The treatment of acetabular fractures is a complex area of orthopaedics that is continually refined. Until the middle of the twentieth century, surgical treatment of pelvic and acetabular fractures was non-existent [1].

In the early 1960s, the management of acetabular fractures was revolutionised by the work of Judet and Letournel. They recognised that the principles applied to the treatment of displaced articular fractures (anatomic reduction, stable fixation, and early movement) should also be applied to the acetabulum. Their studies led them develop news surgical approaches and a classification system which has been tested in time and is currently used all over the world [2]. This approach led to a reduction in the incidence of post-traumatic arthritis and an improvement in the overall outcome.

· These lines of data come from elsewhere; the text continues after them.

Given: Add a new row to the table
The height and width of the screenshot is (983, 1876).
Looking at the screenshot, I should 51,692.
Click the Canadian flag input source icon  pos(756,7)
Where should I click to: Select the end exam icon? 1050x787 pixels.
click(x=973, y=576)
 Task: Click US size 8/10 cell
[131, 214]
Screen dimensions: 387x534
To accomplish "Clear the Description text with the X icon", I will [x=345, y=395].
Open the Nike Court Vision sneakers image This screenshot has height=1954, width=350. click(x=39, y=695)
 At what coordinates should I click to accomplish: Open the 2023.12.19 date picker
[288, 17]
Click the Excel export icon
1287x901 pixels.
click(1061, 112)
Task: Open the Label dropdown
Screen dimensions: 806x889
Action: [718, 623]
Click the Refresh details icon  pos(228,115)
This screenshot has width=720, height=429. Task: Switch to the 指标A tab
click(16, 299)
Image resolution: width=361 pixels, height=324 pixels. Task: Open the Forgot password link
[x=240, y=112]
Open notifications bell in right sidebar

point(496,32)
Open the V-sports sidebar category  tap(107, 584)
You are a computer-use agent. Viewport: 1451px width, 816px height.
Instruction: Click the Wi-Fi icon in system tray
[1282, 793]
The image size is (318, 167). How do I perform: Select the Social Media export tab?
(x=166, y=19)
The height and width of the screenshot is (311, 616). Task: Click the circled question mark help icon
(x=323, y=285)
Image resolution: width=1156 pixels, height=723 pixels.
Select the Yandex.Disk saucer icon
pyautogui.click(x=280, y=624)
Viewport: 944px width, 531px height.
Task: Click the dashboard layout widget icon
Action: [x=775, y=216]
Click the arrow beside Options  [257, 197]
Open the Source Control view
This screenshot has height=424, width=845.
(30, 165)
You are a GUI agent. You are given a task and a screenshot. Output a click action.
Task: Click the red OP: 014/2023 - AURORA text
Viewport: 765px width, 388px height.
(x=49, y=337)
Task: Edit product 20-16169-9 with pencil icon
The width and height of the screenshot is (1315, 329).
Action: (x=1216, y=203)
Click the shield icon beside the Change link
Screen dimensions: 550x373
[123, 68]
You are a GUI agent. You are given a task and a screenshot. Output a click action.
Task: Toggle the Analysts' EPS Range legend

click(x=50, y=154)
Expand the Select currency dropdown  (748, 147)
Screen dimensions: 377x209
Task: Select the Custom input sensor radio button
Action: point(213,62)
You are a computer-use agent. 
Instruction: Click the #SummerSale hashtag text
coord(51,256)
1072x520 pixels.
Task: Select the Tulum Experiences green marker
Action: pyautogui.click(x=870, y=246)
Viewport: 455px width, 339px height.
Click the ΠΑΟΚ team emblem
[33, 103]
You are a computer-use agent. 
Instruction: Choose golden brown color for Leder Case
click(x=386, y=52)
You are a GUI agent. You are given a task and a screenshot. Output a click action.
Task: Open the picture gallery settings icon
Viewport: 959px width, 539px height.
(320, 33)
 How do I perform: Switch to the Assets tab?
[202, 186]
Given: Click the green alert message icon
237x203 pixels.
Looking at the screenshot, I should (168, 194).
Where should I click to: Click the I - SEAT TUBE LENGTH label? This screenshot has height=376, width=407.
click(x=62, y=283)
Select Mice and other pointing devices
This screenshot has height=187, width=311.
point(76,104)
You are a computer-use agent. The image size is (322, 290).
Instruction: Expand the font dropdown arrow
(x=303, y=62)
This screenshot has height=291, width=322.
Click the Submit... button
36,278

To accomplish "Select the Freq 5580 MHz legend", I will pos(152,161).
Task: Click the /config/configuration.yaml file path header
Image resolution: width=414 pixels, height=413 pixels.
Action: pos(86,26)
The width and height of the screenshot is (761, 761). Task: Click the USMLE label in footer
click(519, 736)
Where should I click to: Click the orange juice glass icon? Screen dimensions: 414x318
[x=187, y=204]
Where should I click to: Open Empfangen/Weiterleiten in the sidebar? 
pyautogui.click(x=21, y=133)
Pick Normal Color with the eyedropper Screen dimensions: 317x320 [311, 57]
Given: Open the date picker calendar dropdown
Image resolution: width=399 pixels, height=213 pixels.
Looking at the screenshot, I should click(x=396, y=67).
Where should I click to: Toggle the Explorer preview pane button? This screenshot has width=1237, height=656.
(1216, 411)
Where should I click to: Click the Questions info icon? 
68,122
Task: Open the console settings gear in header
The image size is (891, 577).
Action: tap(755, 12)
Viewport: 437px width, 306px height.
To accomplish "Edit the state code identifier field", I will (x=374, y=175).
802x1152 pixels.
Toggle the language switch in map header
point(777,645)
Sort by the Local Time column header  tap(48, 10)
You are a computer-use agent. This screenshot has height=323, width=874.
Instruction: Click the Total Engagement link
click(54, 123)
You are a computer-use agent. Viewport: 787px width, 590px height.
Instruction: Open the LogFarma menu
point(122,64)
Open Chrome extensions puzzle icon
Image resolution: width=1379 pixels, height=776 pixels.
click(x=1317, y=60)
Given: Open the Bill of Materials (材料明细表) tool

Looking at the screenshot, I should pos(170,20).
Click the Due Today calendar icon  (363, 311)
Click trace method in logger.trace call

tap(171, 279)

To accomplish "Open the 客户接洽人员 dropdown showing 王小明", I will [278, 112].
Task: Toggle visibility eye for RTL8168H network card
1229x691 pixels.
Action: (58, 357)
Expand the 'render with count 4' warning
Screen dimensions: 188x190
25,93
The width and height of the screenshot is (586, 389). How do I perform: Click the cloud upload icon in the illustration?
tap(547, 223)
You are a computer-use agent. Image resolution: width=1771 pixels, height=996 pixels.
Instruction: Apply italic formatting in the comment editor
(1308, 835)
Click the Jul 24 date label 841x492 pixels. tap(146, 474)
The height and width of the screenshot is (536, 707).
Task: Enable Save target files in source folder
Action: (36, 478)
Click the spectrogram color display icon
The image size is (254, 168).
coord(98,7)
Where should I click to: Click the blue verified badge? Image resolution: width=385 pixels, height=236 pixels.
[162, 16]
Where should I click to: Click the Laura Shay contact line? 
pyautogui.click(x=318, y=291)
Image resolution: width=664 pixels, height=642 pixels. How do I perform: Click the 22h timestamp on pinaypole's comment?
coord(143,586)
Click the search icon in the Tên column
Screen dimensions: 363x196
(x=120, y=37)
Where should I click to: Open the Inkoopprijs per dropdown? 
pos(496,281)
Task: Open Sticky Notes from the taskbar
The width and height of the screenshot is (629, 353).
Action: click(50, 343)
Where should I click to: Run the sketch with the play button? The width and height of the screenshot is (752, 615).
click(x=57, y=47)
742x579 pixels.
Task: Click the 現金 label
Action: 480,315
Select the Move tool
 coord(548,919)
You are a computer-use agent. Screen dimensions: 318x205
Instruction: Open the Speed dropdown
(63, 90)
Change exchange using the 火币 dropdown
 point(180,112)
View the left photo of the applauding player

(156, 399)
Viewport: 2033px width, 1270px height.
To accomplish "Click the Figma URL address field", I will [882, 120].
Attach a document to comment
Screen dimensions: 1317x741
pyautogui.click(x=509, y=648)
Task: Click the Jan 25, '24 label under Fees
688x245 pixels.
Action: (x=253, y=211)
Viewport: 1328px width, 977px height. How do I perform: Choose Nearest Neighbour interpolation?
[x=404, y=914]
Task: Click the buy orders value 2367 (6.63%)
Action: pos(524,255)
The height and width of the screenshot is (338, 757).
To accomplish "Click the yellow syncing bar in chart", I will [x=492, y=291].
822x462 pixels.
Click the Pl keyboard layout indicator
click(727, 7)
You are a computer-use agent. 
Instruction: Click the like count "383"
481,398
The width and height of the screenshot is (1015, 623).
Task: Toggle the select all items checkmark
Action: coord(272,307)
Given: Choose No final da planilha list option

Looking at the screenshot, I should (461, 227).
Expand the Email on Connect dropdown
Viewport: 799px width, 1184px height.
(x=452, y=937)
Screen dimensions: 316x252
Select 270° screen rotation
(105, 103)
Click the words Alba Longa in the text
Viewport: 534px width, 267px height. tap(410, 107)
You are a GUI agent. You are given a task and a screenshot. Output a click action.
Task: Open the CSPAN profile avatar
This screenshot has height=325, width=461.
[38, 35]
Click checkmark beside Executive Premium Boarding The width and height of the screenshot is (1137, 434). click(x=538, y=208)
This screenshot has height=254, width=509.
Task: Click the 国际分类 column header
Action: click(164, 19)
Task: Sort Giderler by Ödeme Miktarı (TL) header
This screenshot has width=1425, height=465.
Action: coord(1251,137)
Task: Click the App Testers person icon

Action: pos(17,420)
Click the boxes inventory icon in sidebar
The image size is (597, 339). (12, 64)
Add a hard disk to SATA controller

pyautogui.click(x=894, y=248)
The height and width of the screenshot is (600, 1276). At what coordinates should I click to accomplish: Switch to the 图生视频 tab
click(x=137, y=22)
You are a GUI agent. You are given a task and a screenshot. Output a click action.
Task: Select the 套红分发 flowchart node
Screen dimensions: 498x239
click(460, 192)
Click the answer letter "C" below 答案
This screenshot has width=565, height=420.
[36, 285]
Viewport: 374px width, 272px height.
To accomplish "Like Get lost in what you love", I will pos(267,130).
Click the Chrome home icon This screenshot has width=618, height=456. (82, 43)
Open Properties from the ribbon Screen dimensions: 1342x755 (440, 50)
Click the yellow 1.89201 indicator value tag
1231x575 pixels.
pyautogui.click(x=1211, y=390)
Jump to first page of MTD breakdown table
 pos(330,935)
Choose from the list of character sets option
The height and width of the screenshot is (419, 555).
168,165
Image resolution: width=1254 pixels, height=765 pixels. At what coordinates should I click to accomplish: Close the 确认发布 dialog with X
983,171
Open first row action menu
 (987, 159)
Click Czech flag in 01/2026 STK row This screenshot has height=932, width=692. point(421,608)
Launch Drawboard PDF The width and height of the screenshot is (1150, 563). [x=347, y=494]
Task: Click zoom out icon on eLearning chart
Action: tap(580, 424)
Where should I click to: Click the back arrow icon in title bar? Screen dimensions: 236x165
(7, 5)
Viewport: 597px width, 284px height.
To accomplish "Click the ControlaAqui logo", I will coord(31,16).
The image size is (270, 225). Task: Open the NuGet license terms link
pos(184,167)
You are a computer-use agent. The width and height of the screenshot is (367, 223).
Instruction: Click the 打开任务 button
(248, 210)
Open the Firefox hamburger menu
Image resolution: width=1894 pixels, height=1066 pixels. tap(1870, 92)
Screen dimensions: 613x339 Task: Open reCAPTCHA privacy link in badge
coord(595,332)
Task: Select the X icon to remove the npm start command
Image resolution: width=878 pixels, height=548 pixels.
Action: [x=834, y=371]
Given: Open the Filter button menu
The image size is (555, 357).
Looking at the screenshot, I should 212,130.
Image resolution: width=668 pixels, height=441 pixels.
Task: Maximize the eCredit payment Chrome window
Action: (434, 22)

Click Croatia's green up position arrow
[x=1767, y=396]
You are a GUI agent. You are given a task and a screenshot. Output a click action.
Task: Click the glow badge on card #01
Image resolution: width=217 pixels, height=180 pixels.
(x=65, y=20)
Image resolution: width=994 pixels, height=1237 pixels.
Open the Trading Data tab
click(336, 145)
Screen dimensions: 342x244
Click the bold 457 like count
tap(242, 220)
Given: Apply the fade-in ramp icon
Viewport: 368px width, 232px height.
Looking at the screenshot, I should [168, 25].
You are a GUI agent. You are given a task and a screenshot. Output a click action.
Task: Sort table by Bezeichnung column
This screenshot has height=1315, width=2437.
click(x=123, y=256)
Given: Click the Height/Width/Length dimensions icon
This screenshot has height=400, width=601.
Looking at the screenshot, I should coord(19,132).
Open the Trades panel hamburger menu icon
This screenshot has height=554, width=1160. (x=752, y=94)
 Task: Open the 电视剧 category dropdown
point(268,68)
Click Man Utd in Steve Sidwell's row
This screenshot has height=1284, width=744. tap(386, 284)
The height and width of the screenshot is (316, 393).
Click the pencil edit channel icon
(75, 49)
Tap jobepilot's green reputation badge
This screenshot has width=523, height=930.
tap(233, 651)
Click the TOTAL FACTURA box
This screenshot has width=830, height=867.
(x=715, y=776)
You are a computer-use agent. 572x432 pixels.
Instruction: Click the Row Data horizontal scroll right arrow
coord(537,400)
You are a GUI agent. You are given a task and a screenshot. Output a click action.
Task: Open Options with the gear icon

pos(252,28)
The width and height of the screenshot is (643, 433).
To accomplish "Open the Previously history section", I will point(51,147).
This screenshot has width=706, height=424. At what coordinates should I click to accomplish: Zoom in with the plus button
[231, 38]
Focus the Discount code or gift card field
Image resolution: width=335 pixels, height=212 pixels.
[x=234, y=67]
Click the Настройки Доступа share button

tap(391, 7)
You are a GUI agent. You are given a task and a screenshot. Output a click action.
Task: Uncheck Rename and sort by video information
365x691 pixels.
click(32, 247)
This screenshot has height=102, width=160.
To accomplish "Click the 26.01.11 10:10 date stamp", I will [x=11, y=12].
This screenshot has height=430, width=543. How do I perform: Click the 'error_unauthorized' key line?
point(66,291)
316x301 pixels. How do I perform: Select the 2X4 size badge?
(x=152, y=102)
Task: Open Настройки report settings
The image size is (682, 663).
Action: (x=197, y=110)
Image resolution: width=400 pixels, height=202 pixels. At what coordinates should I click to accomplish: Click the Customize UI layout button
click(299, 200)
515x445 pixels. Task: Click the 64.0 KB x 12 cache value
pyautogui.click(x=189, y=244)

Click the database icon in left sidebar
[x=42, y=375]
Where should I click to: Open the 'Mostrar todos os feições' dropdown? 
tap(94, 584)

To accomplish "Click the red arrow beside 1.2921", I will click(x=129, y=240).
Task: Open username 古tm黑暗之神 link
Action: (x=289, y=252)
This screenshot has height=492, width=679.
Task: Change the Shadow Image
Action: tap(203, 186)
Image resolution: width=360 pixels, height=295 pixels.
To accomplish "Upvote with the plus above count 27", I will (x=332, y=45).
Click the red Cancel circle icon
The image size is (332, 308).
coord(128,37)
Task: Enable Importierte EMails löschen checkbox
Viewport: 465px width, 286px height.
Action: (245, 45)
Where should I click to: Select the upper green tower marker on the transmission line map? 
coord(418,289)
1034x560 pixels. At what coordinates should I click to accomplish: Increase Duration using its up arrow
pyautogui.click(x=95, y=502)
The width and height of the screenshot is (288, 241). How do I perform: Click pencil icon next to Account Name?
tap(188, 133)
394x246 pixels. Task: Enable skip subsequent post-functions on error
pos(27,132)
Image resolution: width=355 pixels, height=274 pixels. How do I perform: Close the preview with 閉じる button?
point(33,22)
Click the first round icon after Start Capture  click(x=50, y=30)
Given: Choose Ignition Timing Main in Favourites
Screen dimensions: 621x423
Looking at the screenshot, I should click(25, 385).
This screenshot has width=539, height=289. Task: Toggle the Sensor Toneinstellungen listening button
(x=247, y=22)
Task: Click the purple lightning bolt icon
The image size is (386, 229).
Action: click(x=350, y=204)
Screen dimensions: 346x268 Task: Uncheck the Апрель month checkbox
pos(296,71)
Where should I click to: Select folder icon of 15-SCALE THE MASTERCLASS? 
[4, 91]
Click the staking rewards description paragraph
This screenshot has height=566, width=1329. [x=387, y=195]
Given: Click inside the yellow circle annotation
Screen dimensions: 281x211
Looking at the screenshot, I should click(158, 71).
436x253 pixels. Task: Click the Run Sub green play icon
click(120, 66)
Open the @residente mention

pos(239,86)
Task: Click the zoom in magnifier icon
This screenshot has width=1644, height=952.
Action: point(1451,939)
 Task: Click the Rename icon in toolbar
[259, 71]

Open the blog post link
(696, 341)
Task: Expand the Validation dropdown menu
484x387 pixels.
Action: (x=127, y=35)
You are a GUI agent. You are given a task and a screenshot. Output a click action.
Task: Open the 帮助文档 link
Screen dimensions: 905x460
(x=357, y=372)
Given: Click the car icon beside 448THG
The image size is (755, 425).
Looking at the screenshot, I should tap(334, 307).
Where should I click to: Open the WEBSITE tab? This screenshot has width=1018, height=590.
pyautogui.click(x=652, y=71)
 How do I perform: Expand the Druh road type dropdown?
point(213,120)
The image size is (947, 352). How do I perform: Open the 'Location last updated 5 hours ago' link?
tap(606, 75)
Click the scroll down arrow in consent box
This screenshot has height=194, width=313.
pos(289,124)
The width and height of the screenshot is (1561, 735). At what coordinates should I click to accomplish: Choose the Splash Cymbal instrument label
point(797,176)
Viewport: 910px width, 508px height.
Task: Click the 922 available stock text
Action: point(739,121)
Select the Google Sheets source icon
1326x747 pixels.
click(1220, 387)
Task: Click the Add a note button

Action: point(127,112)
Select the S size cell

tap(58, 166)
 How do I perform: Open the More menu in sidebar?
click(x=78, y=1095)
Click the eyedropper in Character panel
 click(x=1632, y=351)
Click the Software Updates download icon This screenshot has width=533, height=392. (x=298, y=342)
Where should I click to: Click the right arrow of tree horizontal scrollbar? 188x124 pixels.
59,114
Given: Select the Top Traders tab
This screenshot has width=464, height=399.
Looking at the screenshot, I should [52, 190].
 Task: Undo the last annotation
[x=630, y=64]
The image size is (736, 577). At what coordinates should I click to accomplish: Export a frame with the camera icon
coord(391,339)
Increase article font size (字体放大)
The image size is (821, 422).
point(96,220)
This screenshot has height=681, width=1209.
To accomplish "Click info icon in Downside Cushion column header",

Acetabular fractures constitute 18 % of pelvic injuries and most often occur in young adults involved in high-energy motor vehicle collisions or falls from a height. As with pelvic fractures, acetabular fractures also can occur in older patients with osteoporotic bone, usually from a low-energy fall.

6.2 Anatomy

The acetabulum can be described as an incomplete hemispherical socket with an inverted horseshoe-shaped articular surface surrounding the nonarticular cotyloid fossa. This articular socket is composed of and supported by two columns of bone, described by Letournel and Judet as an inverted Y [3].

The anterior column is defined as the strut of bone that extends from the sacroiliac joint to the ipsilateral pubic ramus. The anterior column includes the superior pubic ramus, anterior half of the acetabulum, anterosuperior and anteroinferior iliac spines, and anterior iliac crest. The iliopectineal (also called the iliopubic) line on radiographs approximates the anatomic anterior column [4].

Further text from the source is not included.